_WHAT YOU NEED TO DO_
Please take the lines from the one holding "The height and" through the one holding "Select David Forsythe as Team Lead" in the data below and copy them exactly.

_GIVEN RECORDS_
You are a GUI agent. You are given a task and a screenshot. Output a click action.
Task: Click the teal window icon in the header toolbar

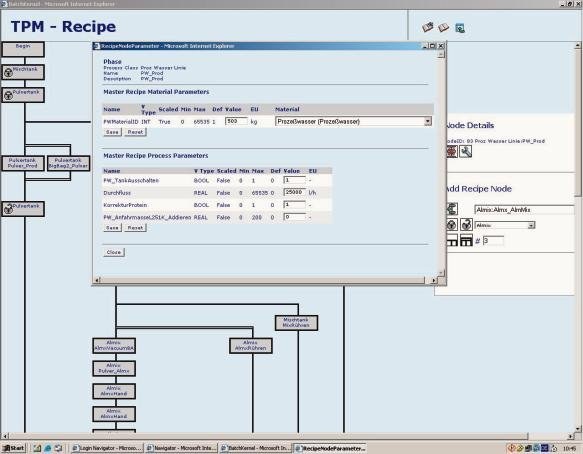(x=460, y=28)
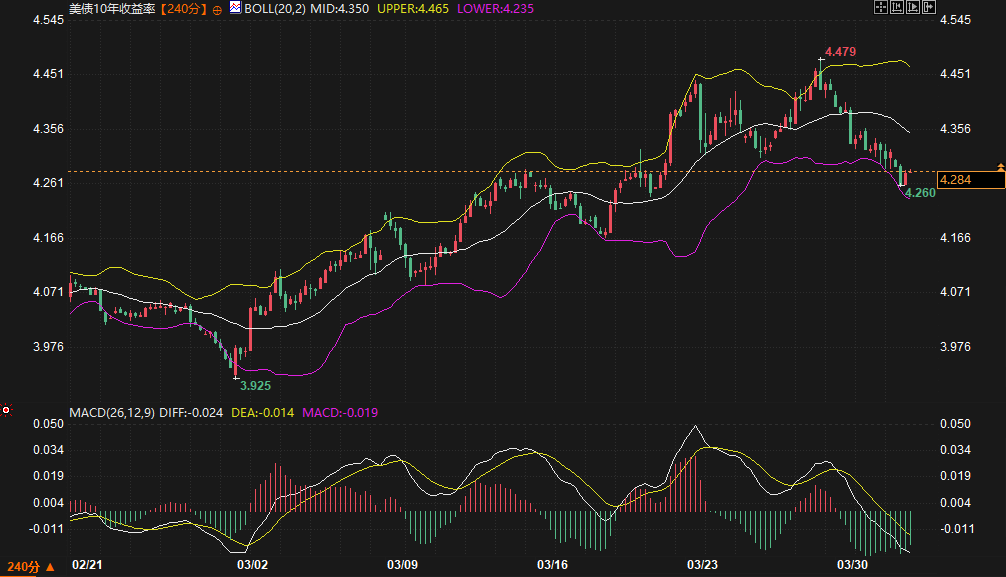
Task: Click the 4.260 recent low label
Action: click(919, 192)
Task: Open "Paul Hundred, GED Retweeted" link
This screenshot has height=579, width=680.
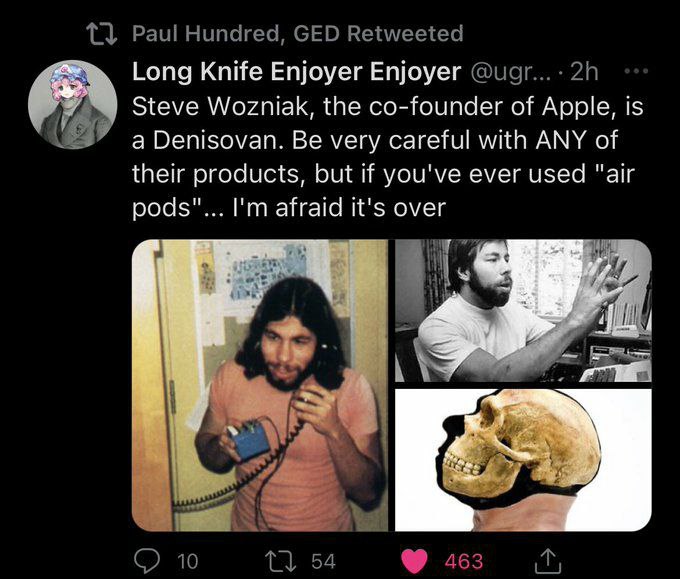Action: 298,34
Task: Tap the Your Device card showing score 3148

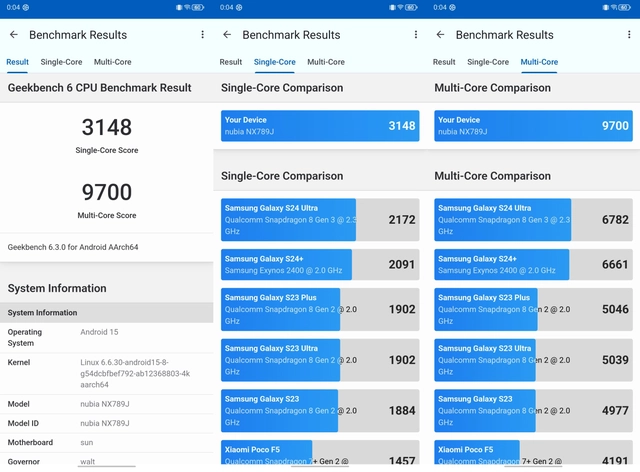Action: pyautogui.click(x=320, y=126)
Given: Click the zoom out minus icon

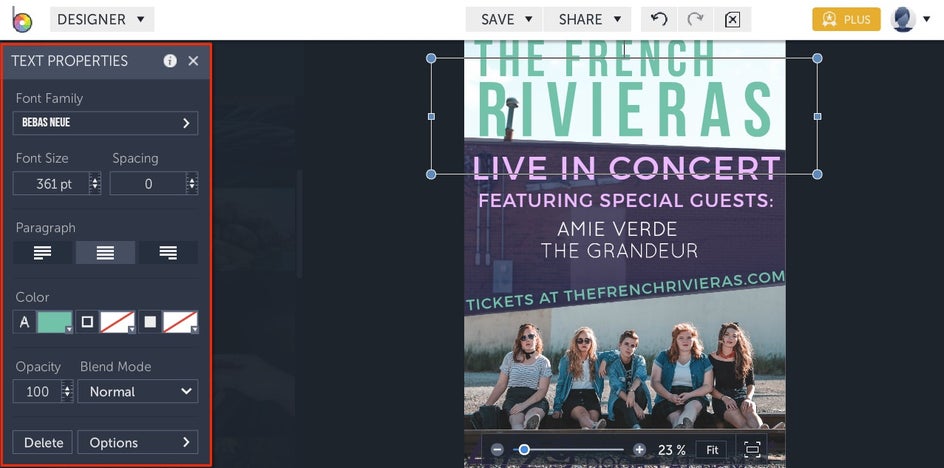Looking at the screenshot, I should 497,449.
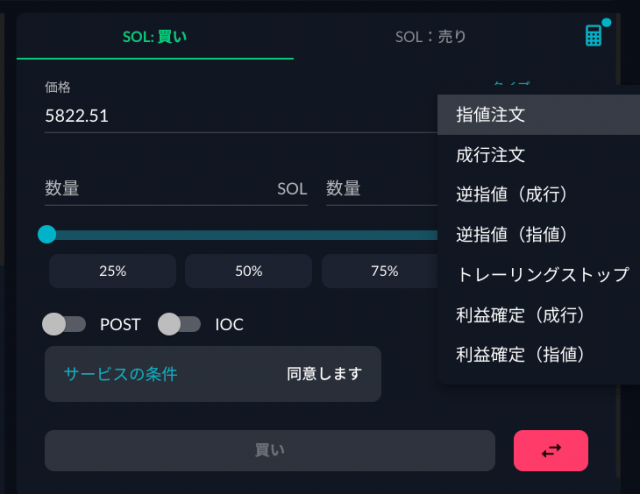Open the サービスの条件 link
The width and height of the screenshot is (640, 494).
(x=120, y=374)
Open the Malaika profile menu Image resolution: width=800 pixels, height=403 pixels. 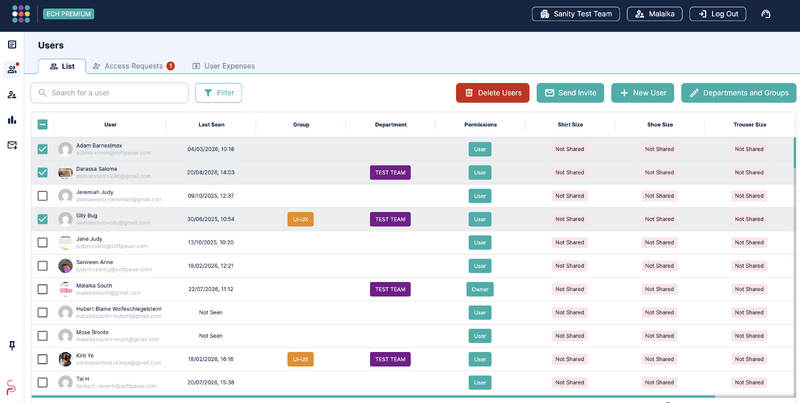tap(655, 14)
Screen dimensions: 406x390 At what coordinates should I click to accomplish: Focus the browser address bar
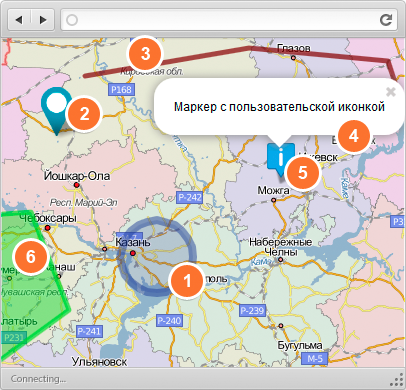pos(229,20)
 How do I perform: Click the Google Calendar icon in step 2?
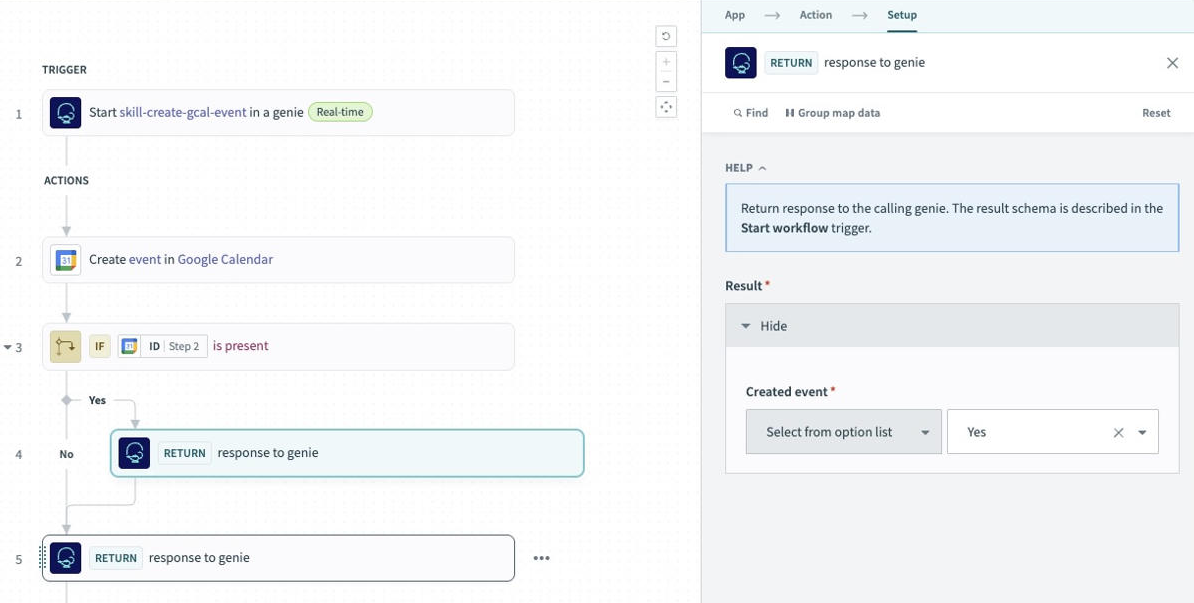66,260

...

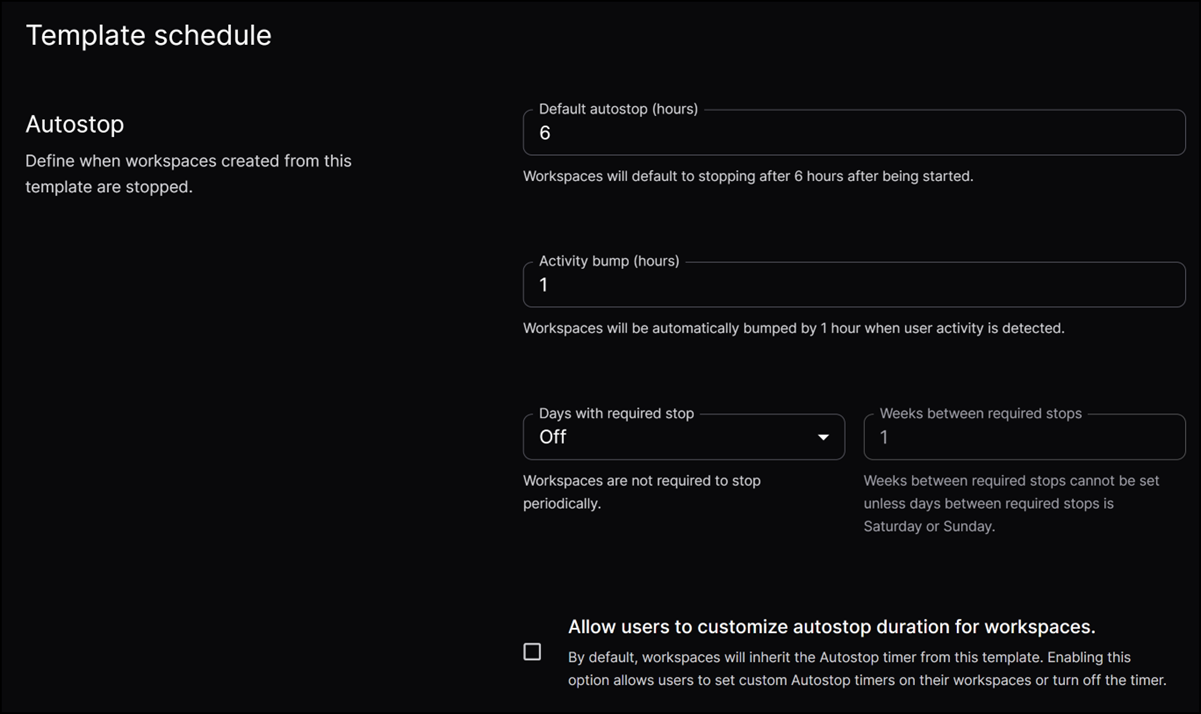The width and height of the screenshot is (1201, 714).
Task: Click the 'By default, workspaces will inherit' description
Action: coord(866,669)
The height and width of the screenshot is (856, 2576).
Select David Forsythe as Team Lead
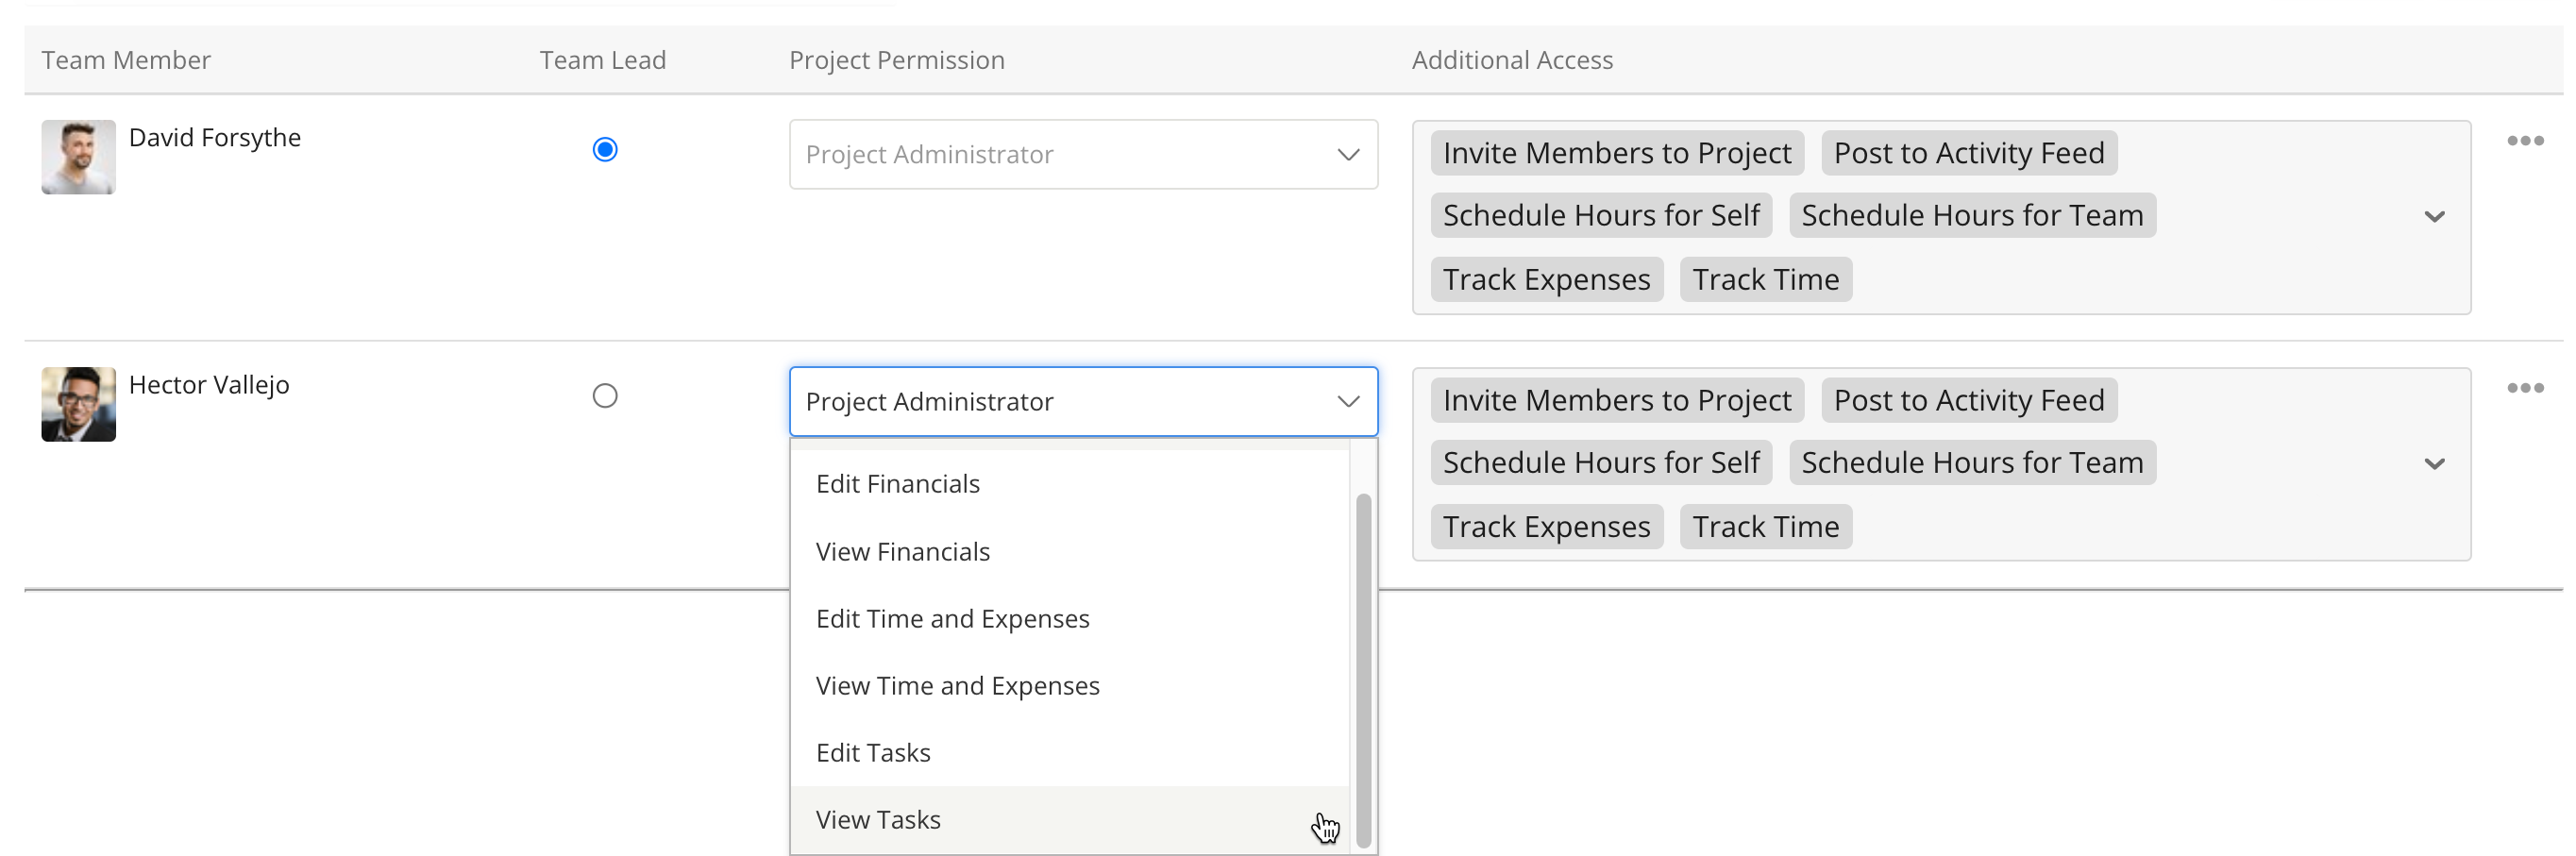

==

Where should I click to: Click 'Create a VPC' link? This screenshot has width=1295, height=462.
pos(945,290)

_RESULT OF THIS TASK_
The height and width of the screenshot is (856, 2576).
Select David Forsythe as Team Lead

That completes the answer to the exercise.